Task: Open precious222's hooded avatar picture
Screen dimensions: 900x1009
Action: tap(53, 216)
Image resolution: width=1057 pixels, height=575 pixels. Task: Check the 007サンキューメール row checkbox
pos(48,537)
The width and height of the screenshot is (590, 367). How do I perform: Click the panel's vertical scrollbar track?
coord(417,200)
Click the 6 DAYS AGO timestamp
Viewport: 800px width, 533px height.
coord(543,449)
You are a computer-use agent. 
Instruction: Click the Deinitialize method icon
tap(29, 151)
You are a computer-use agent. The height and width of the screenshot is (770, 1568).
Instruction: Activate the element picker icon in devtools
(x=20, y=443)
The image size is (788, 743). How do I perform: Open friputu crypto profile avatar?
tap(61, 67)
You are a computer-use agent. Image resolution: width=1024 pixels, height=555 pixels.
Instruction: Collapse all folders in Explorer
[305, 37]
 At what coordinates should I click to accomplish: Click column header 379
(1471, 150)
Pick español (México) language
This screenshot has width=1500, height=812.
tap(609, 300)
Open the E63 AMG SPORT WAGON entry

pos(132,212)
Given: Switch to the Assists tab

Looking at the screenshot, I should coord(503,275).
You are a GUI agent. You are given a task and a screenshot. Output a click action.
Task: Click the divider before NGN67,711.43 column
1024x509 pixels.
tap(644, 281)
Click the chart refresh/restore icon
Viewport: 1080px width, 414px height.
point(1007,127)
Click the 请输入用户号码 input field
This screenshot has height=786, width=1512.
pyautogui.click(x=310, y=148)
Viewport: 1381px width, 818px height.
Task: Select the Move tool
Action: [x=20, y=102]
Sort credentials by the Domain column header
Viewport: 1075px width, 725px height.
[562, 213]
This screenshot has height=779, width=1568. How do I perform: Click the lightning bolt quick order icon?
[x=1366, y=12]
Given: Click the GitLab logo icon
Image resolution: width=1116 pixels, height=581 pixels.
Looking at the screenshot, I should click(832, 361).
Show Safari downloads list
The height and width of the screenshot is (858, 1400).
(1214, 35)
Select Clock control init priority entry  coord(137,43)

Direction: Copy out all of the material above with every "Instruction" changed to "Directive", leaving everything else untouched.

Reply:
Task: Open precious222's hooded avatar picture
Screen dimensions: 900x1009
Action: tap(53, 216)
Image resolution: width=1057 pixels, height=575 pixels. Task: Check the 007サンキューメール row checkbox
pos(48,537)
The width and height of the screenshot is (590, 367). How do I perform: Click the panel's vertical scrollbar track?
coord(417,200)
Click the 6 DAYS AGO timestamp
Viewport: 800px width, 533px height.
coord(543,449)
You are a computer-use agent. 
Directive: Click the Deinitialize method icon
tap(29, 151)
You are a computer-use agent. The height and width of the screenshot is (770, 1568).
Directive: Activate the element picker icon in devtools
(x=20, y=443)
The image size is (788, 743). How do I perform: Open friputu crypto profile avatar?
tap(61, 67)
You are a computer-use agent. Image resolution: width=1024 pixels, height=555 pixels.
Directive: Collapse all folders in Explorer
[305, 37]
 At what coordinates should I click to accomplish: Click column header 379
(1471, 150)
Pick español (México) language
This screenshot has width=1500, height=812.
tap(609, 300)
Open the E63 AMG SPORT WAGON entry

pos(132,212)
Given: Switch to the Assists tab

Looking at the screenshot, I should coord(503,275).
You are a GUI agent. You are given a task and a screenshot. Output a click action.
Task: Click the divider before NGN67,711.43 column
1024x509 pixels.
tap(644, 281)
Click the chart refresh/restore icon
Viewport: 1080px width, 414px height.
point(1007,127)
Click the 请输入用户号码 input field
This screenshot has height=786, width=1512.
pyautogui.click(x=310, y=148)
Viewport: 1381px width, 818px height.
Task: Select the Move tool
Action: [x=20, y=102]
Sort credentials by the Domain column header
Viewport: 1075px width, 725px height.
[562, 213]
This screenshot has height=779, width=1568. How do I perform: Click the lightning bolt quick order icon?
[x=1366, y=12]
Given: Click the GitLab logo icon
Image resolution: width=1116 pixels, height=581 pixels.
Looking at the screenshot, I should click(832, 361).
Show Safari downloads list
The height and width of the screenshot is (858, 1400).
(1214, 35)
Select Clock control init priority entry  coord(137,43)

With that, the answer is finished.